TASK DETAILS: Give back exactly the lines from the "This screenshot has height=440, width=782." line to the final line of the records, and only those, minus any pictures.

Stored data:
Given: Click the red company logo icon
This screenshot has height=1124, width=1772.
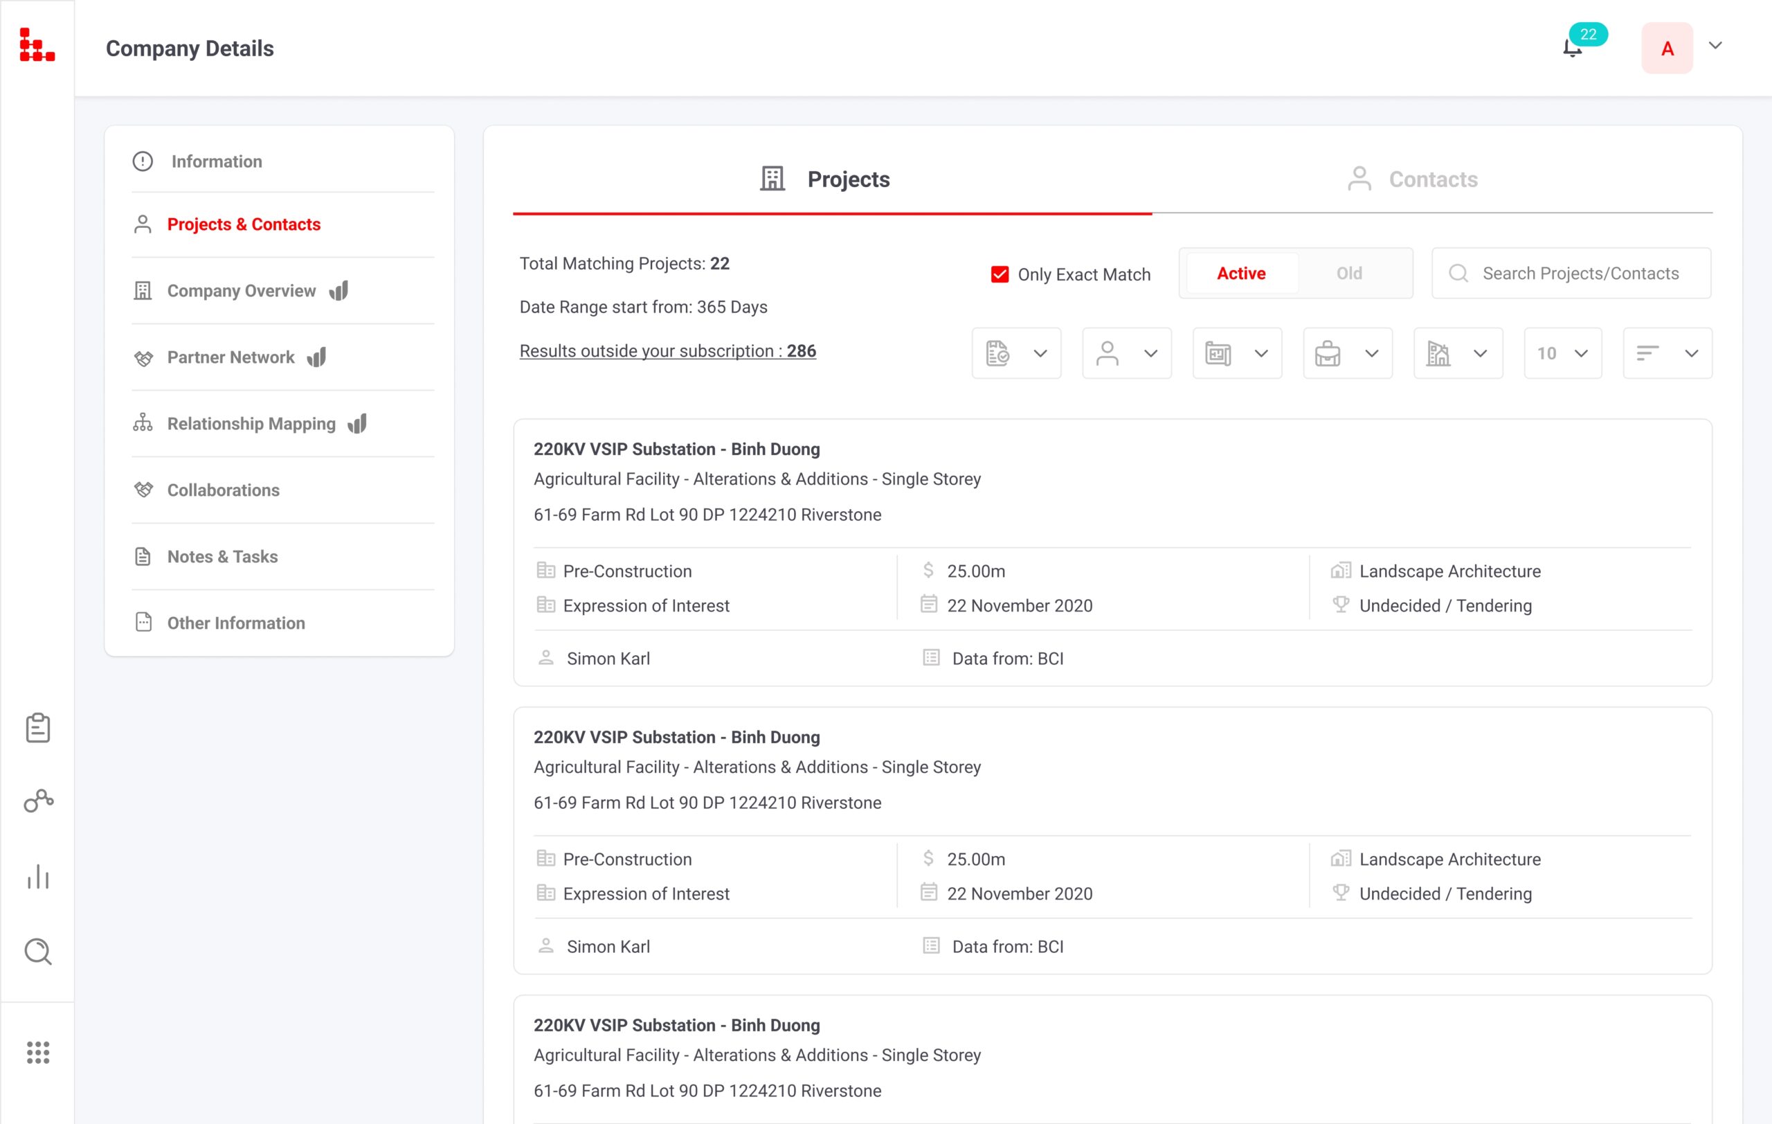Looking at the screenshot, I should pos(37,45).
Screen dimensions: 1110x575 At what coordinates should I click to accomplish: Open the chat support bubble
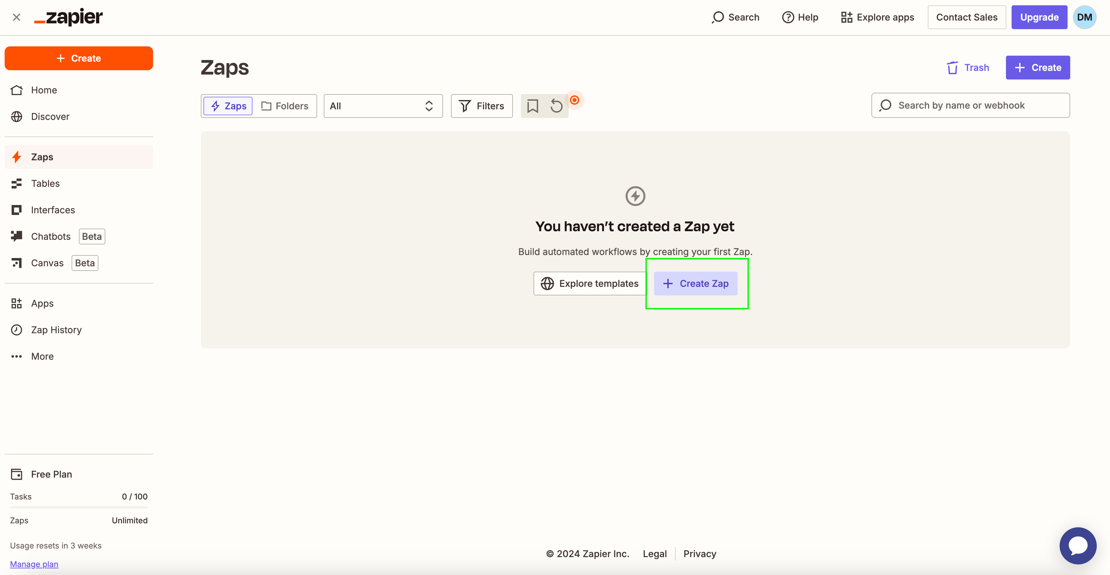[1078, 545]
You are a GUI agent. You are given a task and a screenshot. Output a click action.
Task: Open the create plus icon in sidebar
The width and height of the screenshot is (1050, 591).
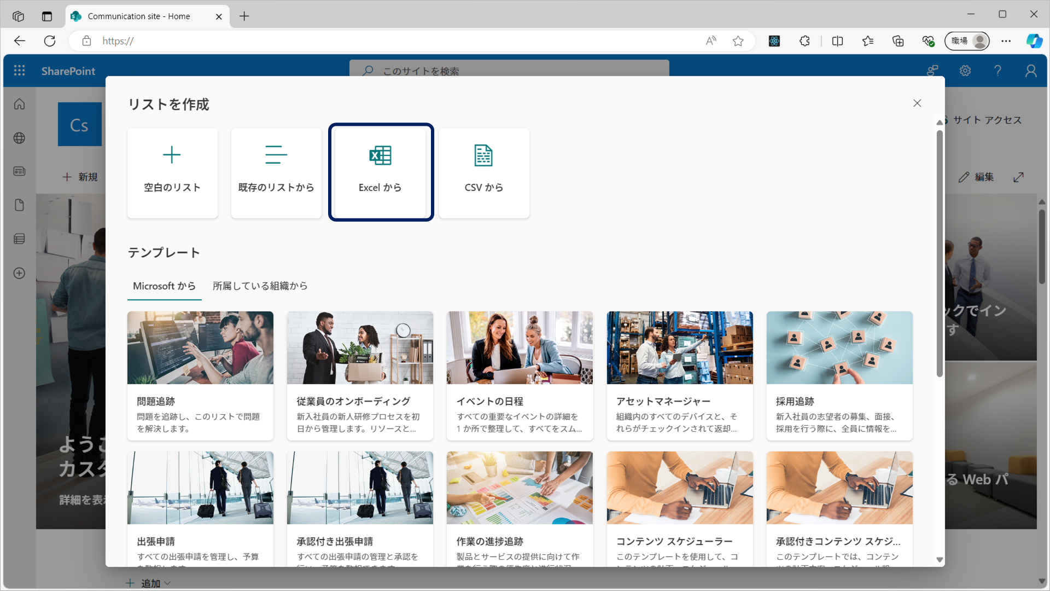click(x=20, y=273)
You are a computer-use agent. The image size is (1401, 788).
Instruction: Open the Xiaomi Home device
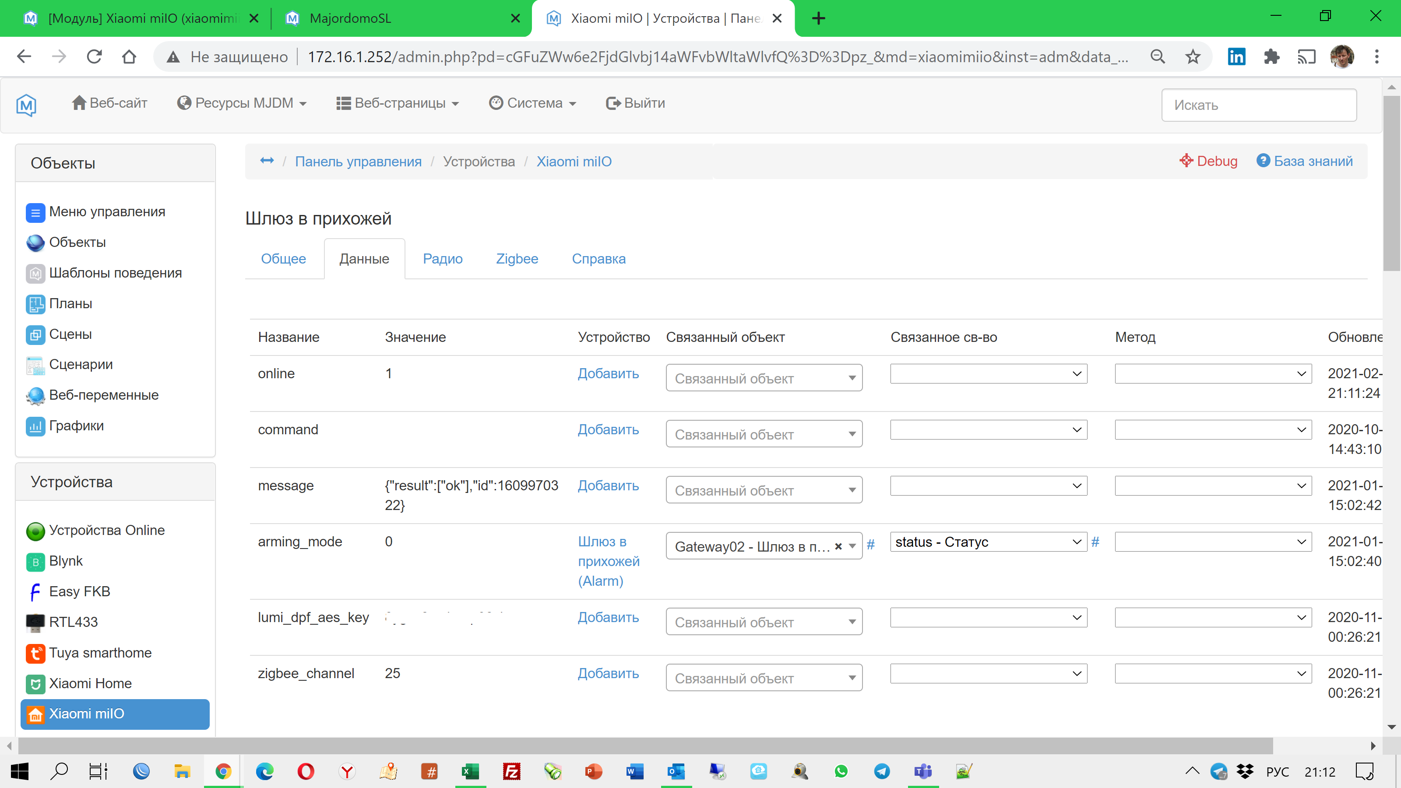click(x=90, y=684)
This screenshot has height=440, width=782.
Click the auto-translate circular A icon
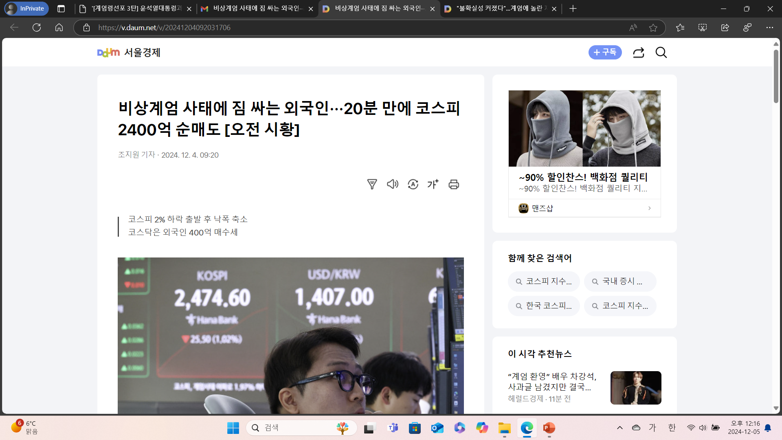coord(413,184)
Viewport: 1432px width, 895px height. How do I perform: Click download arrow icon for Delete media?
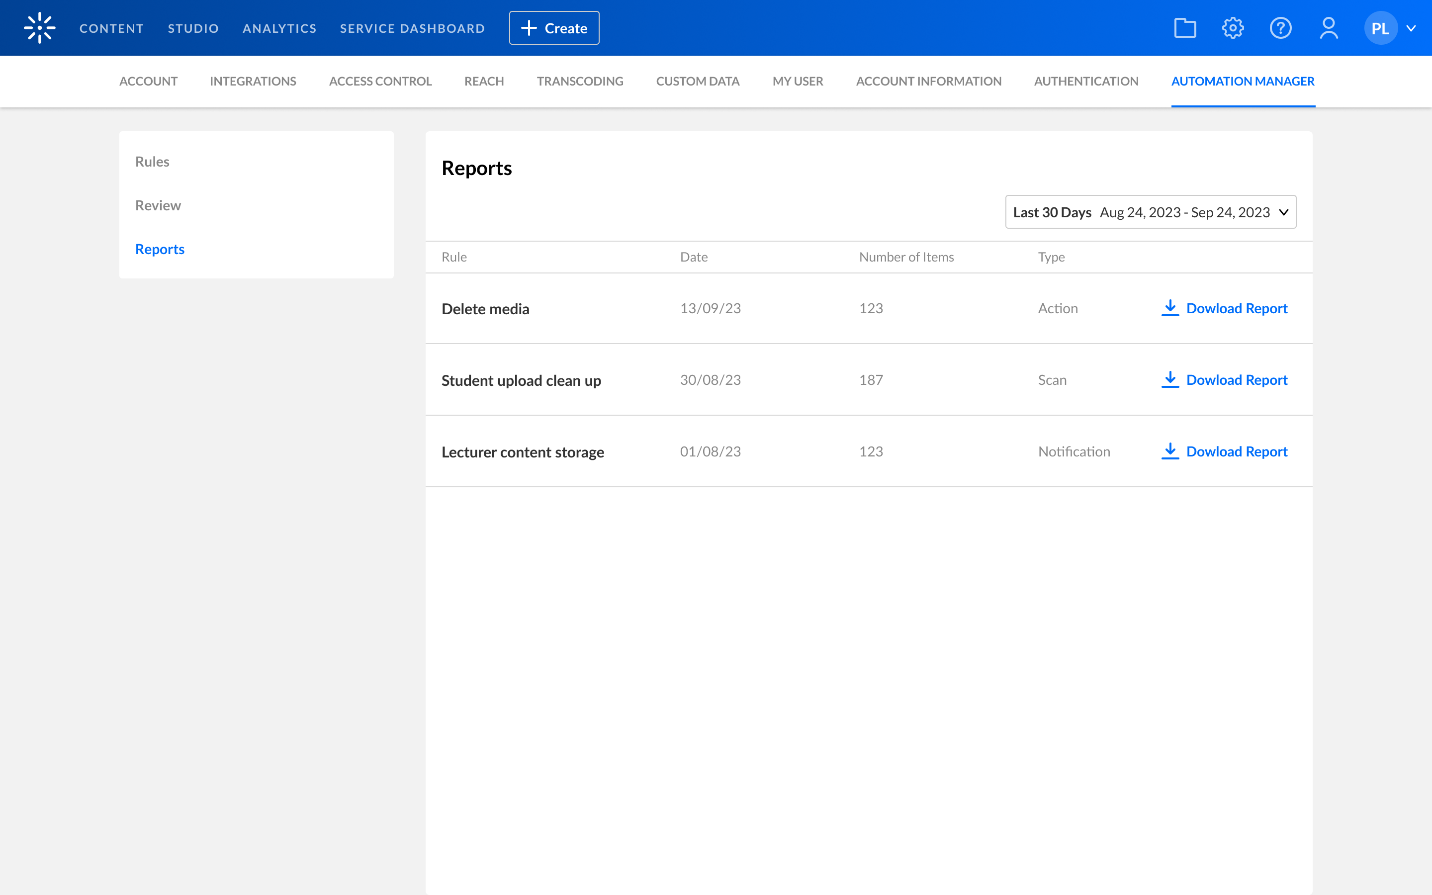(1170, 308)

WRITTEN SOLUTION:
This screenshot has height=440, width=782.
Click the auto-translate circular A icon
coord(413,184)
Viewport: 1432px width, 895px height. How do I perform: Click download arrow icon for Delete media?
(1170, 308)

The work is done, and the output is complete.